L’élection présidentielle de 1848 porte au pouvoir Louis-Napoléon Bonaparte, plébiscité par les campagnes et auréolé du prestige napoléonien.

Les causes et étapes de la fin du régime républicain

La Constitution de 1848 limite le mandat présidentiel à quatre ans, sans possibilité de réélection immédiate. Louis-Napoléon, frustré, cherche à modifier cette règle, mais se heurte à l’opposition de l’Assemblée.

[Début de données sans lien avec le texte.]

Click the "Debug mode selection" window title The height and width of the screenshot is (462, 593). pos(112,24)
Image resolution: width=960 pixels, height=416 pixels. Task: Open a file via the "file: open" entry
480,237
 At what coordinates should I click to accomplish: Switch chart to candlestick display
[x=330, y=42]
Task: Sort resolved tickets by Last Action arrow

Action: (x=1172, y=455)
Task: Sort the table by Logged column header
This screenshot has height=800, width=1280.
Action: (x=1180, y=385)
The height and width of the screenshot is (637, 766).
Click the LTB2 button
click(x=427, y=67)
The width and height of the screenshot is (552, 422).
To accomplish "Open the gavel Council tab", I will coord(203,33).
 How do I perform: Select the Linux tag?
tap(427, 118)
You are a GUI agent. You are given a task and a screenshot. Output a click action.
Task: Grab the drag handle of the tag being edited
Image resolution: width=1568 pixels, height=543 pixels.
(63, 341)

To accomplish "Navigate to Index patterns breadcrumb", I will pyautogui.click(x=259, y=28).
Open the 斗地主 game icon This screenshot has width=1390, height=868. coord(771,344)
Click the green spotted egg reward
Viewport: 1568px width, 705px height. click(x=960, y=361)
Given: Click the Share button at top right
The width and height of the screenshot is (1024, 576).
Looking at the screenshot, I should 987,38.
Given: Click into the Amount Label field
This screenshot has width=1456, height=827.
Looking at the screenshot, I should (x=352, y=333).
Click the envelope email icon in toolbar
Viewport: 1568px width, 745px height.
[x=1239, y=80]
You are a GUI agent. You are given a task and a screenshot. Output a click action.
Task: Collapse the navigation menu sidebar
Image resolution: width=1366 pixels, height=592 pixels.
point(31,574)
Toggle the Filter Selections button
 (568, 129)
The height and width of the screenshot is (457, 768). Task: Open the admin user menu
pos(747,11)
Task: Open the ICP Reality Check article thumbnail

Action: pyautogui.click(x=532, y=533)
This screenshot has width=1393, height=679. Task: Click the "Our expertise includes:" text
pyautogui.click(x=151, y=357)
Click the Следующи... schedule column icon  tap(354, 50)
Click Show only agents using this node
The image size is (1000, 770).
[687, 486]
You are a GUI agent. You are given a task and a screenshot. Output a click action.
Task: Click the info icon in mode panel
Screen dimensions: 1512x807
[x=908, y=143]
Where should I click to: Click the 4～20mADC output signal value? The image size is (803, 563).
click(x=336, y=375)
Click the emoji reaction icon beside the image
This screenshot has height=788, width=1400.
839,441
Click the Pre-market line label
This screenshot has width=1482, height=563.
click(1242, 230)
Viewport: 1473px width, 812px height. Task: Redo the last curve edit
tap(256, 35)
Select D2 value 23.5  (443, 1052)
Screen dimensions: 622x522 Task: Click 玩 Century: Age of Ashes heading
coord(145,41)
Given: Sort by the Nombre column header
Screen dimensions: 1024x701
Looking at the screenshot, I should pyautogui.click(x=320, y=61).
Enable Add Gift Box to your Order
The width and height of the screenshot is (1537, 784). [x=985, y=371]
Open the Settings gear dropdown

Les tensions s’aggravent, notamment après la loi électorale de 1850, qui restreint le suffrage universel en imposant trois ans de résidence dans la même commune. Cette mesure exclut près de trois millions d’électeurs, surtout des ouvriers et petits propriétaires mobiles, et accentue la fracture entre le président et l’Assemblée.

Le 2 décembre 1851, Louis-Napoléon organise un coup d’État : il dissout l’Assemblée, fait arrêter ses opposants et rétablit le suffrage universel masculin pour légitimer son action par plébiscite. Un an plus tard, le 2 décembre 1852, il proclame le Second Empire et prend le titre de Napoléon III.

À retenir

L’impossibilité constitutionnelle de se faire réélire en 1852, combinée à la loi électorale de 1850 qui réduisait le suffrage, pousse Louis-Napoléon au coup d’État du 2 décembre 1851, qui met fin à la Deuxième République.

Conclusion

Née dans l’enthousiasme démocratique, la Deuxième République (1848-1851) accomplit de profondes réformes : suffrage universel masculin, abolition définitive de l’esclavage, libertés publiques renforcées. Mais les fractures sociales et politiques l’affaiblissent rapidement. La répression des journées de Juin, l’élection de Louis-Napoléon Bonaparte puis son coup d’État de 1851 referment cette brève expérience républicaine. La France bascule alors dans le Second Empire, mettant un terme à la première démocratie de masse du pays.